Video game

Sony commits to making video games for “additional console platforms” – Ars Technica


Today's announcement could really use some console logos, because we have no idea which consoles to expect <em>MLB The Show</em> on starting in 2021. But it won't just be PlayStation-branded ones.
Enlarge / Today’s announcement could really use some console logos, because we have no idea which consoles to expect MLB The Show on starting in 2021. But it won’t just be PlayStation-branded ones.

MLB / Sony

A Monday night announcement about Sony’s long-running baseball sim series MLB The Show included a clause we’ve yet to see attached to a PlayStation series announcement: plans to launch on other consoles.

Sony and Major League Baseball issued a joint statement on Monday night confirming that their shared license for the series MLB The Show will persist for an indeterminate amount of time. This also included a pledge that the series will appear on “additional console platforms beyond PlayStation platforms as early as 2021.”

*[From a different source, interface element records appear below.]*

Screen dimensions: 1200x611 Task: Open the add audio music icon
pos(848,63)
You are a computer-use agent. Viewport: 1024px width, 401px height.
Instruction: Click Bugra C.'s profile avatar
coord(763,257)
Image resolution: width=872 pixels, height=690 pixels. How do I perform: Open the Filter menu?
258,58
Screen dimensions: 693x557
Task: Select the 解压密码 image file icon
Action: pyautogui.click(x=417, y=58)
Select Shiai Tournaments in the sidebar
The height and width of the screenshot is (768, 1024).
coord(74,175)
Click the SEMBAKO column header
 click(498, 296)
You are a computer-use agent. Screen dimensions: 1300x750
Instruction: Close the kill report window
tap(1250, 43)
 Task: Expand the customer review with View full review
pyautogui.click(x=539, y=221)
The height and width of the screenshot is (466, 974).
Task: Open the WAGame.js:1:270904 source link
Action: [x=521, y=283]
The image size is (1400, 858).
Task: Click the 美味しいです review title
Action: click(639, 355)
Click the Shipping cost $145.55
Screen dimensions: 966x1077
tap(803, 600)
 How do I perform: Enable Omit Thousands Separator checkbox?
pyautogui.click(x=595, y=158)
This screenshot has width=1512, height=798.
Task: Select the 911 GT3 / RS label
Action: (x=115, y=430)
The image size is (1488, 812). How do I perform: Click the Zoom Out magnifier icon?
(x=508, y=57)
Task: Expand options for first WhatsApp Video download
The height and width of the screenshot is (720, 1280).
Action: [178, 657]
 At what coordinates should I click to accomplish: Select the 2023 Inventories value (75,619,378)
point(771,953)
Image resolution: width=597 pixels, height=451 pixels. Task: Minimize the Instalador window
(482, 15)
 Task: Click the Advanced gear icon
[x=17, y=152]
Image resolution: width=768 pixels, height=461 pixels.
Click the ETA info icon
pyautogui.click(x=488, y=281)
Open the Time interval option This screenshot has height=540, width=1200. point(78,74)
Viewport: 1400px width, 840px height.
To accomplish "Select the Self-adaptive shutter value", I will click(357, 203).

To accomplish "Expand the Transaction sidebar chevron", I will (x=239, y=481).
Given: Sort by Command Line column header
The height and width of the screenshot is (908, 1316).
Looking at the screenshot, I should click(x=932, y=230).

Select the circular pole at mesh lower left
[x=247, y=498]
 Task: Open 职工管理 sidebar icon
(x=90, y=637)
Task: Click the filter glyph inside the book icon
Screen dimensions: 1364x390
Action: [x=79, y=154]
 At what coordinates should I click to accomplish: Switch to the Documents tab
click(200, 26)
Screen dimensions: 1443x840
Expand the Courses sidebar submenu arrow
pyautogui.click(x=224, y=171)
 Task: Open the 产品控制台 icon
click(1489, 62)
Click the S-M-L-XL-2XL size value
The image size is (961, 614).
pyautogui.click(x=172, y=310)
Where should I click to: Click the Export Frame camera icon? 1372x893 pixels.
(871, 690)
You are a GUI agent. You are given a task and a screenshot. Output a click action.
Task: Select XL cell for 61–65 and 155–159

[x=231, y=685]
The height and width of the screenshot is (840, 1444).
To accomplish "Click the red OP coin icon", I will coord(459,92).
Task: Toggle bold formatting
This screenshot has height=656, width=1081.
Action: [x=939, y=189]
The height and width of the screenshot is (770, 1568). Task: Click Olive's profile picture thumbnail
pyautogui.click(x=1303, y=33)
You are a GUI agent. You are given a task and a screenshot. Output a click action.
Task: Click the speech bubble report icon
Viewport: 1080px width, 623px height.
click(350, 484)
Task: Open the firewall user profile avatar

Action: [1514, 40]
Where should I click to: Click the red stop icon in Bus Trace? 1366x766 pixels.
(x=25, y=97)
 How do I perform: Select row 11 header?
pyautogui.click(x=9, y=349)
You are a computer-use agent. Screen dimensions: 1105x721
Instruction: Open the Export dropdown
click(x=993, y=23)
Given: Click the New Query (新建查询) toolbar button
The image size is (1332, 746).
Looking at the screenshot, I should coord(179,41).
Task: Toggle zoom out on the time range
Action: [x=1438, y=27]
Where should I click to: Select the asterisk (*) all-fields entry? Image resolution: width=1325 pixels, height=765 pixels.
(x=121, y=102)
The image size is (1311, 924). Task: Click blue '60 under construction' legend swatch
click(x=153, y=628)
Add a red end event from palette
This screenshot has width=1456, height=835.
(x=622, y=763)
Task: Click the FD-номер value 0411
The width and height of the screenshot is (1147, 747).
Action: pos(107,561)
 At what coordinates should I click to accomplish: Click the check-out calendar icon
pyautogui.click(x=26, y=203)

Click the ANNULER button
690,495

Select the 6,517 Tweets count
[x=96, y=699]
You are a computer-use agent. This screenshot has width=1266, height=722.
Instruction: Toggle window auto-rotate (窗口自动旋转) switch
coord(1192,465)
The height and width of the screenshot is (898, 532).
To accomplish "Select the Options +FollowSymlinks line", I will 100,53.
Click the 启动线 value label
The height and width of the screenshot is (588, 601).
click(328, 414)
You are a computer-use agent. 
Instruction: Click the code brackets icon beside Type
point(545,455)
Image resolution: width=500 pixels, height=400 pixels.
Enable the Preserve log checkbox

The gazillion-dollar question, of course, is which other console platforms we might expect the series to launch on. Neither Sony nor MLB had any answers to that question as of press time. Sony also didn’t hint to doing the same thing for any other current PlayStation-exclusive series.

Since the series began life in 1998 on PlayStation 1, simply titled MLB ’98, Sony’s baseball games have launched exclusively on PlayStation platforms—and, in fact, they’ve launched on every PlayStation-branded device. While other multi-platform baseball sim series have fallen by the wayside in the years since, most recently 2K Sports’ MLB 2K13, Sony’s PlayStation-exclusive take on the American pastime has persisted as an annual release.

Unlike Sony, rival console publisher Microsoft has dipped its toe pretty loudly into multi-console publishing in the past few years. The trend began with Minecraft, but Microsoft technically inherited that series’ multiplatform status upon acquiring that series’ creator in 2014. Microsoft’s multi-console strategy truly blossomed in 2019 with the launch of former Xbox exclusives Cuphead and Ori and the Blind Forest on Nintendo Switch.

Could Sony be catching Switch fever, as well? Might Sony go so far as to launch MLB The Show on Xbox, thus creating a tangled love triangle of who publishes on whose consoles? Or will this become a bizarre move on Sony’s part to support Google Stadia, even though Sony has its own complicated sometimes-streaming subscription service? And either way, how far might Sony and the MLB milk this cloud of mystery, assuming that “as early as 2021” could mean one, two, or even 4,000 years later?